### 本文
......
農場で暮らす平和そうで、どこか奇妙な男女のコミュニティ。

実はそこはカルト集団で
リーダーの絶対支配のもと、悩める若者が集う場所なのだ。


そこから逃げだし、姉の家に逃げたマーサの現在と、
カルト集団にいた時期の回想シーンが
自然に、実にうまく繋げられていてお見事。


彼女がカルト集団に行くまでの背景は語られないけれど

姉みたいに“ふつう”に生きられず
自分の存在を認められない
悲惨な道筋だったことは想像できて、

カルト集団のリーダーはそこにつけ込み、
彼女に社会のなかでの「役割」を与え、
「あなたは必要な人だ」と自己肯定をさせることで、
逃れられぬマインド・コントロールするという。

怖っ。

だってそんなの
弱ったり、迷ったりしている人、特に若者なら
誰でも、いくらでも陥りそうな状況じゃないですか。

実際の事件とかも、いろいろ想起させるし。
......
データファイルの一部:
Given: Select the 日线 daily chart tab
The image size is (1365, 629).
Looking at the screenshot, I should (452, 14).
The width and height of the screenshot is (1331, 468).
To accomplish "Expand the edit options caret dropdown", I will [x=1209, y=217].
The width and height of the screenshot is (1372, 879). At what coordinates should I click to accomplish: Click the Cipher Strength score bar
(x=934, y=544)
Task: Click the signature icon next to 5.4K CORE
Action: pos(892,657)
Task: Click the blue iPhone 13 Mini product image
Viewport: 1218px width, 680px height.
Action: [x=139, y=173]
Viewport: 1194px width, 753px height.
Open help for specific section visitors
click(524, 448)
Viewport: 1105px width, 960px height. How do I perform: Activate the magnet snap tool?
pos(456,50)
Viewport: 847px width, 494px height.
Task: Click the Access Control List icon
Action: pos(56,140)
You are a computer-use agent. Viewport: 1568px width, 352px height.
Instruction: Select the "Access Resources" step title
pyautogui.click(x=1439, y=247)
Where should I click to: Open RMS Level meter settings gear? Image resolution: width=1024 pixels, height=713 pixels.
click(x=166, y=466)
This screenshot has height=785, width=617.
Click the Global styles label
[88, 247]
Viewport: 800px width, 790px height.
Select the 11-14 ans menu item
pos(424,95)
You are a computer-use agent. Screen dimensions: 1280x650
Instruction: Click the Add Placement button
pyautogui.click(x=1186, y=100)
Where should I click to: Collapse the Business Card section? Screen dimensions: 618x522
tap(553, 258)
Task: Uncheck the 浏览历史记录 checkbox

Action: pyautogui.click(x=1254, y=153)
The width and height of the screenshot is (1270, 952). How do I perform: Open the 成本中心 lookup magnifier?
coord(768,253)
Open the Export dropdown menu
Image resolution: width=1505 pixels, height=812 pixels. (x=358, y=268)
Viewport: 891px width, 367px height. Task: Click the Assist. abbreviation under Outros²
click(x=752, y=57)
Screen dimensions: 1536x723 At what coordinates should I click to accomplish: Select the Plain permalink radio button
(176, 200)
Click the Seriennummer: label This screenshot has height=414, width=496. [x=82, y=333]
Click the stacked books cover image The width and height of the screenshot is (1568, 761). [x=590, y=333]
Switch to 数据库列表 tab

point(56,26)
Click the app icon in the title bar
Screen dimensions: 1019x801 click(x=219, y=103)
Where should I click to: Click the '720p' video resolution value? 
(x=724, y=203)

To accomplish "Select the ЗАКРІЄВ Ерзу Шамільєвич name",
......
### 作業内容
1. 次の(a)〜(c)が本文の内容と合っているか、それぞれ「はい」か「いいえ」で答え、決め手となる本文の語句をそのまま引用してください。(a) マーサは姉の家に逃げた。(b) マーサがカルト集団に行くまでの背景が語られている。(c) リーダーは彼女に社会のなかでの「役割」を与えた。
2. 本文によると、男女のコミュニティはどこで暮らしているか。

### 課題ごとの解答
1.
(a) はい。「姉の家に逃げたマーサ」
(b) いいえ。「彼女がカルト集団に行くまでの背景は語られないけれど」
(c) はい。「彼女に社会のなかでの「役割」を与え、」

2. 農場で暮らしている。